======== Bloco de texto

Terminei de assistir a “Pobres Criaturas” com estupefação. Yorgos Lanthimos parece ter atingido o ápice da sua carreira com esse filme que invoca o realismo mágico e traz à cena, com naturalidade, criaturas como o cão-galinha, Godwin, e Bella Baxter.

À primeira vista, o filme parece uma crítica tanto ao patriarcado quanto à sociedade ocidental. Há críticas explícitas ao modo de funcionamento da monogamia, à posse dos homens sobre as mulheres, ao uso do dinheiro, à dissimulação dos desconfortos (“por que devo manter na boca essa comida de que não gostei?”) e a uma miríade de códigos e de normas que regem a vida social que, por mais lógico que fosse refutá-los, nós permanecemos reproduzindo.

Isso por si só já seria uma bom trabalho. Mas até aí não teríamos grande novidade. A pauta feminista aparece com força nas telas (é só vermos o estrondoso sucesso de “Barbie” nos cinemas) e a crítica de costumes não é em si mesmo uma novidade (de “O Pequeno Príncipe” a “Os Simpsons” há uma vasta gama de arte produzida que visa a mostrar o quão ridículo é o mundo e o quanto compactuamos com esse ridículo em nossos gestos e atos).

================
======== Dados

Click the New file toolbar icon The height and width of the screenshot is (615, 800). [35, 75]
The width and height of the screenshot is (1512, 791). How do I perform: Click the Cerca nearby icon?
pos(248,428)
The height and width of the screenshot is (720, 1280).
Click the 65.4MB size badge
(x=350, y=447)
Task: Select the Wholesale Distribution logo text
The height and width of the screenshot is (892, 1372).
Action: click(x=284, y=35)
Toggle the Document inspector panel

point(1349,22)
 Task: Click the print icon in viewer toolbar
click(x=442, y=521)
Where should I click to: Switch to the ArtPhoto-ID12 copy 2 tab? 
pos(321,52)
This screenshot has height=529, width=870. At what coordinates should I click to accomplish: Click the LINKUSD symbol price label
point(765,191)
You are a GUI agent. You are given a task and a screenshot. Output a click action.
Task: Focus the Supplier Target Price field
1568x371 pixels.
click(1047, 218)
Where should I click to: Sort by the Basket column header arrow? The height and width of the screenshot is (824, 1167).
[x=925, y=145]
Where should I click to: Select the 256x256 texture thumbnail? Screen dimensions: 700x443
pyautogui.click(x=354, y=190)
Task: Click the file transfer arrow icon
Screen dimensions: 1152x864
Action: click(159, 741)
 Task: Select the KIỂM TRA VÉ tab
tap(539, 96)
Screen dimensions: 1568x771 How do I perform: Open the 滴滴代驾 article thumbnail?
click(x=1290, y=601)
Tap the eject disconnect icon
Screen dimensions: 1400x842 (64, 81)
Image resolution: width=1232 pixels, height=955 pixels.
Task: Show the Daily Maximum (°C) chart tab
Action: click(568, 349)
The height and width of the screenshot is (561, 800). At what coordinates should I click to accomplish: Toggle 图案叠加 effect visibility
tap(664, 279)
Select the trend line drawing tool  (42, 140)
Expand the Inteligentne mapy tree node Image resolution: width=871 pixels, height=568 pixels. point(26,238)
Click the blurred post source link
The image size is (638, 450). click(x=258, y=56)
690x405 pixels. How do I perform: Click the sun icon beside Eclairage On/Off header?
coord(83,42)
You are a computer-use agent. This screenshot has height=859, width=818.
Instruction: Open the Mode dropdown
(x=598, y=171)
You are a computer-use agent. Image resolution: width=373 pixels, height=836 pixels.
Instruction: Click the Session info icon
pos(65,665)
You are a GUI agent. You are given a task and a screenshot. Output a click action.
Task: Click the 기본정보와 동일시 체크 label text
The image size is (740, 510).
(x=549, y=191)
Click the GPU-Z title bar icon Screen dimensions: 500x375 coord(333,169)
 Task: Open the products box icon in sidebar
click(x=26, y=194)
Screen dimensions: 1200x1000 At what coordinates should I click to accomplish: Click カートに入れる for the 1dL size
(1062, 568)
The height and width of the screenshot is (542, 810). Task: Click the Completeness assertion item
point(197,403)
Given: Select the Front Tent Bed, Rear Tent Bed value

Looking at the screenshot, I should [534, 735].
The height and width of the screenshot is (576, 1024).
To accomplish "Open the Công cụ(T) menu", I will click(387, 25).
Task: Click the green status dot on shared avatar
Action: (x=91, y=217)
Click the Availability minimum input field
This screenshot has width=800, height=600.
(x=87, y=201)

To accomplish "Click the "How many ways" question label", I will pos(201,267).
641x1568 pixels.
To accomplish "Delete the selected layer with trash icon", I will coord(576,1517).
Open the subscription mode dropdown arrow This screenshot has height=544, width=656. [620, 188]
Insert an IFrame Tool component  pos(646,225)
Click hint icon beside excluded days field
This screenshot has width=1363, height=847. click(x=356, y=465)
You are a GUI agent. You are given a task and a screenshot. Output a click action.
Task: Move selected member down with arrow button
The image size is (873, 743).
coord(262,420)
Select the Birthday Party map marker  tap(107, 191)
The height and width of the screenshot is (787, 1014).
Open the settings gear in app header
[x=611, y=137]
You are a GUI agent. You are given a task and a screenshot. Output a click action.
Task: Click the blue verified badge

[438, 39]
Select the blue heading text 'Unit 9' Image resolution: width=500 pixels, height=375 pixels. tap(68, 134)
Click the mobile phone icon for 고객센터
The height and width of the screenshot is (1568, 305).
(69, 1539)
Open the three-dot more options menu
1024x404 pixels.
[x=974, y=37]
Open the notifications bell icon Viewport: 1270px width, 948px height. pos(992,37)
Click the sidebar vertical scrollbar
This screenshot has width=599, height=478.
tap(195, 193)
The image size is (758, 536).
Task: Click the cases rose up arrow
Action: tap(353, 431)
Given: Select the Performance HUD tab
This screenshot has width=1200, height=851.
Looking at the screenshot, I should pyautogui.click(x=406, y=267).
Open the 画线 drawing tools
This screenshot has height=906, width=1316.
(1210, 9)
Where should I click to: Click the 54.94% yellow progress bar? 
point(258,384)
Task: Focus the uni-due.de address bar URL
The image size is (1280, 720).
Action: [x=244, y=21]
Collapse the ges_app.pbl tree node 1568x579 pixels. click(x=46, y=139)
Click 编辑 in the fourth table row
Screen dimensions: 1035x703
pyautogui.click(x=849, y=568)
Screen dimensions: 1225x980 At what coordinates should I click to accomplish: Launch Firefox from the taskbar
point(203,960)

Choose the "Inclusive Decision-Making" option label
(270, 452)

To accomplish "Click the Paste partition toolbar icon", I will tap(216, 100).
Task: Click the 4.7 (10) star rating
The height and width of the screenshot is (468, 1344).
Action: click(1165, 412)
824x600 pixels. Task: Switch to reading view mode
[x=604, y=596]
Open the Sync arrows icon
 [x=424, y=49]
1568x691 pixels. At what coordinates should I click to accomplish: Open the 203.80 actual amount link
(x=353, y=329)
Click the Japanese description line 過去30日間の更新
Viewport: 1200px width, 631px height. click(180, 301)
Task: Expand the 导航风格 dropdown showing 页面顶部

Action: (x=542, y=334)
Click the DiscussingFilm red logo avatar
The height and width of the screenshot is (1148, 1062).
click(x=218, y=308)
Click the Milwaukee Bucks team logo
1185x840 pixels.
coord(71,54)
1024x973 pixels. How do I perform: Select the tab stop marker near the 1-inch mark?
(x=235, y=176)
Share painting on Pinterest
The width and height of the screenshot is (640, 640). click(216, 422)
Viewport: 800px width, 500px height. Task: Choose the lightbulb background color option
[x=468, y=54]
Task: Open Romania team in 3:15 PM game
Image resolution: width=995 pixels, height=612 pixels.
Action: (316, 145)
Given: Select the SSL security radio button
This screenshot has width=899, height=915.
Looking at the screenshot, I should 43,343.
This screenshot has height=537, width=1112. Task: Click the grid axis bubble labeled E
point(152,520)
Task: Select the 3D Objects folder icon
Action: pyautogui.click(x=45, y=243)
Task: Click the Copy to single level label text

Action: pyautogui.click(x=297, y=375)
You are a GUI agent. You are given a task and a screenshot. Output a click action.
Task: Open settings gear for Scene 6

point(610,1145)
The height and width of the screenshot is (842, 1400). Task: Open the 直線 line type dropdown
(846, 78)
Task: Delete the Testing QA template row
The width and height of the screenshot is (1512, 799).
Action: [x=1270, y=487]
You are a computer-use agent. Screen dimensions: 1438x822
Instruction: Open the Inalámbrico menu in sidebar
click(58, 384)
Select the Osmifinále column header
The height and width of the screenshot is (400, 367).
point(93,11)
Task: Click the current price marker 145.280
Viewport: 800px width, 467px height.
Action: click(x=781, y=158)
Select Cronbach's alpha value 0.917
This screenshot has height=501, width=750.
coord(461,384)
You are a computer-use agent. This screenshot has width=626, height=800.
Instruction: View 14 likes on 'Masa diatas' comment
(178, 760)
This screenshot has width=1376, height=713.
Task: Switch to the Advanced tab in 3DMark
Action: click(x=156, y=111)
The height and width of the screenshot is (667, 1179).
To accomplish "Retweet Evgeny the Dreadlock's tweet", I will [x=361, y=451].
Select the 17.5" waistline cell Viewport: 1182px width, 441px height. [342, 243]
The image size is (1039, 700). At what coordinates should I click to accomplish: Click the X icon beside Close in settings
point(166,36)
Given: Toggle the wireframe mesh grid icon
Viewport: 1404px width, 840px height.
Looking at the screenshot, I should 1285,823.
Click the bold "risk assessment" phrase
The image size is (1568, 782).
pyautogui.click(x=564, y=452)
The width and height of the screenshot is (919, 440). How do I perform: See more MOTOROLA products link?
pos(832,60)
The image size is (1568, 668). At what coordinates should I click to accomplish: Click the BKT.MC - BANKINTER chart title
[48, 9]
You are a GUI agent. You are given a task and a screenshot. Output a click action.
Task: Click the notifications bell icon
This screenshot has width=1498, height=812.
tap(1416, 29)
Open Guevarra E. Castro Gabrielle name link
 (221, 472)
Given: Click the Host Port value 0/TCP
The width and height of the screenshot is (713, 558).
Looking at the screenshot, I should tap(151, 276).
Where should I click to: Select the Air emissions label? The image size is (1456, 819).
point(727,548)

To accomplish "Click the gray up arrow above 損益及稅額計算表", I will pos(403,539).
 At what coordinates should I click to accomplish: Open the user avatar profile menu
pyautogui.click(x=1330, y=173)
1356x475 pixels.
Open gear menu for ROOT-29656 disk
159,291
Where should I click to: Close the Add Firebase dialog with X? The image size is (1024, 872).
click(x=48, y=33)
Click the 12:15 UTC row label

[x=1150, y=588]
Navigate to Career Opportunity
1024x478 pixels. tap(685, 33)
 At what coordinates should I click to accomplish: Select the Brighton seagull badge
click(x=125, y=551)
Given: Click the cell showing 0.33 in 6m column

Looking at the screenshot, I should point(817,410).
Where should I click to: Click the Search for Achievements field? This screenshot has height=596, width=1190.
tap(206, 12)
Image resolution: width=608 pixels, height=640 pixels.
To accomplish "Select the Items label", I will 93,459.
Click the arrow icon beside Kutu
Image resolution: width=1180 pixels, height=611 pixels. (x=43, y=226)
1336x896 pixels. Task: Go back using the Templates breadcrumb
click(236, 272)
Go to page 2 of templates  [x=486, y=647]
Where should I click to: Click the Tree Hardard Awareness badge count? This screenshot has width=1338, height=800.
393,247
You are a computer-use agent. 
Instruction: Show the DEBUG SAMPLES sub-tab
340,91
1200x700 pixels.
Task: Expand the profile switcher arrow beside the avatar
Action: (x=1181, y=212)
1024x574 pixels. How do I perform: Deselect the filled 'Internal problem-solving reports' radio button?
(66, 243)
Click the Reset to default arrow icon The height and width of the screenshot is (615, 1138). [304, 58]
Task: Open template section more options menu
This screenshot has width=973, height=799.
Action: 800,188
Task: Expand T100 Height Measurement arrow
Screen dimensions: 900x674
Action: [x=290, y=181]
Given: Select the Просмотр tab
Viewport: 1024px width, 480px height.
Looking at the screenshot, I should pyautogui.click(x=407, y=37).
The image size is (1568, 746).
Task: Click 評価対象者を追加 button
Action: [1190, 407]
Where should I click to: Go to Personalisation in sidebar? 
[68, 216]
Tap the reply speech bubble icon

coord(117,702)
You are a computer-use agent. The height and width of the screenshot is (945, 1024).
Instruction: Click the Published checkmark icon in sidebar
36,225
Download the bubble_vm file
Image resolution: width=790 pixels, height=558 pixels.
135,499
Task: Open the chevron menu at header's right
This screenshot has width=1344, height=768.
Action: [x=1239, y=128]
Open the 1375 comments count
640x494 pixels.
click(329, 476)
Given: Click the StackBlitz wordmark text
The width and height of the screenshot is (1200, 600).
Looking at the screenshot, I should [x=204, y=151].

================

(Exercício 1):
Com base no texto sobre o filme “Pobres Criaturas”, responda:
(a) Quem dirigiu o filme?
(b) Qual filme é citado como exemplo do sucesso da pauta feminista nos cinemas?
(c) Quais obras delimitam a “vasta gama de arte produzida” de crítica de costumes?
(Exercício 2):
Segundo o texto sobre o filme “Pobres Criaturas”, por que a crítica ao patriarcado e à sociedade ocidental, sozinha, não traria grande novidade? Explique em até três frases.
(Exercício 3):
Dê sequência ao texto sobre o filme “Pobres Criaturas” a partir da última frase apresentada.

(Resposta 1):
(a) Yorgos Lanthimos.
(b) “Barbie”.
(c) De “O Pequeno Príncipe” a “Os Simpsons”.

(Resposta 2):
A pauta feminista já aparece com força nas telas, como mostra o estrondoso sucesso de “Barbie”. Além disso, a crítica de costumes não é novidade em si: de “O Pequeno Príncipe” a “Os Simpsons”, há muita arte produzida para mostrar o quão ridículo é o mundo e o quanto compactuamos com esse ridículo.

(Resposta 3):
Contudo, num filme longo como “Pobres criaturas”, ficamos tentando imaginar ali outras coisas: outros discursos, narrativas, possibilidades. Questionamos o óbvio, o dado, e partimos para a alegoria: o que está sendo dito de verdade por detrás de tudo o que vemos?

Saí do filme com duas frases na cabeça. A primeira delas, a que me levou a sentir que havia mais do que o inicialmente fornecido, foi a frase de Bella Baxter no navio, para seu companheiro de aventuras (o amante trágico Duncan Wedderburn), quando ela tentava ler um livro no convés: “You’re in my sun.”

“Você está no meu sol.” Essa não é uma frase original. Trata-se da célebre frase dita por Diógenes, o filósofo grego que morava em um barril, e que foi o maior representante do pensamento conhecido como cinismo. O cinismo é uma corrente de pensamento que engloba um certo descaso pelo poder e pelos luxos da vida humana. Junto a esse despojamento, vêm os ideais de liberdade, autossuficiência, não-sujeição, e denúncia. Diógenes ficou tão famoso por suas ideias que Alexandre, o Grande, ao saber de sua genialidade (e também de sua pobreza) foi procurá-lo. Colocando-se em frente ao barril onde Diógenes morava, Alexandre lhe pergunta: “O que é que eu posso fazer por você?”, ao que o filósofo de pronto lhe responde: “Você poderia sair da minha frente? Está tapando o meu sol.”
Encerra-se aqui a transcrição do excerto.